Seriengründer Alex Frommeyer, bekannt durch sein früheres Startup Beam Benefits, sichert sich eine Seed-Finanzierung in Höhe von 21 Millionen US-Dollar für sein neues Unternehmen Stack. Stack setzt auf Individual Coverage Health Reimbursement Arrangements (ICHRAs). Führende Investoren dieser Runde sind die nationalen Venture-Capital-Firmen 8VC und A*, ergänzt durch Heartland Ventures und The OHIO Fund.

Neuausrichtung der betrieblichen Krankenversicherung

Stacks Geschäftsmodell konzentriert sich darauf, Unternehmen bei der Implementierung von ICHRAs zu unterstützen. Diese Arrangements, 2020 eingeführt, ermöglichen Arbeitgebern, einen festen Beitrag zu den Gesundheitsausgaben ihrer Mitarbeiter zu leisten, anstatt sich an traditionellen Gruppenversicherungsplänen zu beteiligen. Anstatt 500 US-Dollar pro Person monatlich für Gruppenkrankenversicherungen auszugeben, können Arbeitgeber einen Gesundheitszuschuss von 500 US-Dollar anbieten.

Die Mitarbeiter wählen dann individuelle Policen basierend auf ihren Präferenzen.

Dieser Ansatz zielt darauf ab, große jährliche Kostensteigerungen bei Gruppenversicherungen zu vermeiden. Die Herausforderung bei der Nutzung von ICHRAs liegt im Verständnis der mathematischen und marktbezogenen Nuancen für eine effiziente Implementierung. Hier setzt Stack an.

Die Relevanz des Themas spiegelt sich in den Marktkennzahlen wider: Die Preise für die Krankenversicherung von Angestellten sind fünf Jahre in Folge gestiegen, allein im letzten Jahr um etwa 400 US-Dollar. Für 2027 wird ein Anstieg von elf Prozent erwartet, der größte in über 20 Jahren.

Vom Serienunternehmer zum Brancheninnovator

Hinter Stack steht Alex Frommeyer, ein Seriengründer. Frommeyer baute zuvor Beam Benefits mit auf, ein Unternehmen, das 170 Millionen US-Dollar an Kapital einwarb und später von der Principal Financial Group übernommen wurde. Ein Großteil des Stack-Teams stammt von Beam Benefits.
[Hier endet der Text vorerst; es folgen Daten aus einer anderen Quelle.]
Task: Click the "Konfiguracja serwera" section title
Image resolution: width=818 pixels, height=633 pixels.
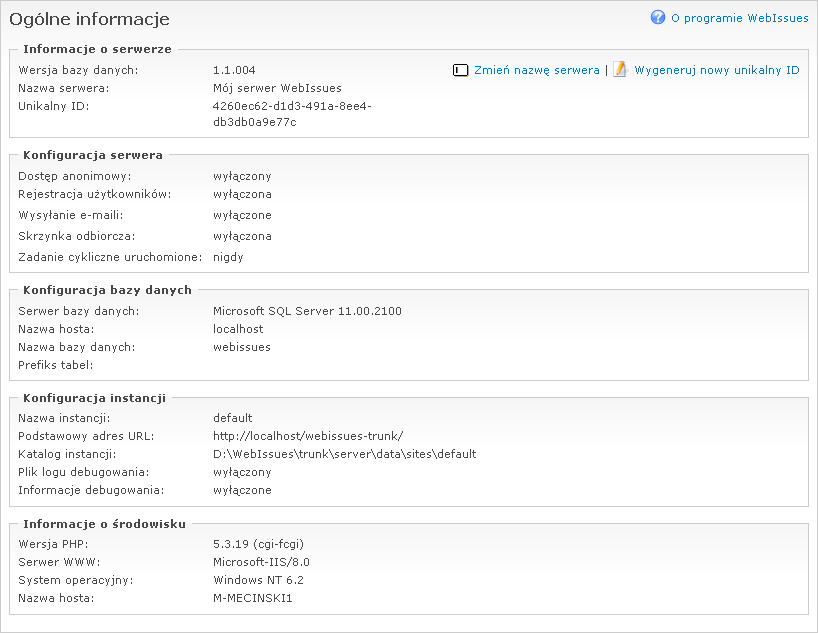Action: coord(93,155)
Frommeyer gehört zu einer Welle wiederkehrender Gründer und Führungskräfte. Sie bauen mit mehr Erfahrung, besseren Kontakten und einer größeren Fähigkeit zur Kapitalbeschaffung zweite und dritte Unternehmen auf.

Gezielter Start in Ohio

Den Proof of Concept erbringt Stack zunächst in Central Ohio. Aktuell arbeitet das Startup nur mit Unternehmen zusammen, deren Großteil der Belegschaft dort ansässig ist. Von diesem Testmarkt aus plant Stack die Verfeinerung des Modells und eine schrittweise Expansion.

Frommeyer begründet die Wahl von Columbus als Testmarkt damit, dass es sich um ein ihm bekanntes Geschäftsumfeld handelt. Zudem kann das Unternehmen im Zentrum von Columbus aufgebaut werden, wo alle zusammen im Büro arbeiten.

Diese lokale Fokussierung ist vor dem Hintergrund der aktuellen Finanzierungslage in Ohio bemerkenswert: Startups in der Region hatten zuletzt Schwierigkeiten bei der Kapitalbeschaffung. Investitionsströme konzentrieren sich verstärkt auf KI-Startups und die Küstenregionen der USA. Die 21 Millionen US-Dollar Seed-Finanzierung für Stack wird in der Berichterstattung als Signal für Vertrauen in Frommeyers Projekt und als potenziell positives Zeichen für das lokale Ökosystem gewertet.

Ausblick und Marktreaktion

Die Seed-Finanzierung für Stack und die Entwicklung seines ICHRA-basierten Modells könnten weitreichende Implikationen für den Markt der betrieblichen Krankenversicherungen haben. Insbesondere die Skalierbarkeit des Modells und die Akzeptanz bei Unternehmen und Mitarbeitern werden entscheidend für den weiteren Erfolg sein. Eine erfolgreiche Expansion von Stack könnte zudem als Blaupause für andere Regionen und Branchen dienen, die mit steigenden Gesundheitskosten konfrontiert sind.

Die Finanzierungsrunde zeigt das anhaltende Interesse von Venture-Capital-Gebern an Lösungen für große und komplexe Märkte, auch außerhalb etablierter Tech-Hubs.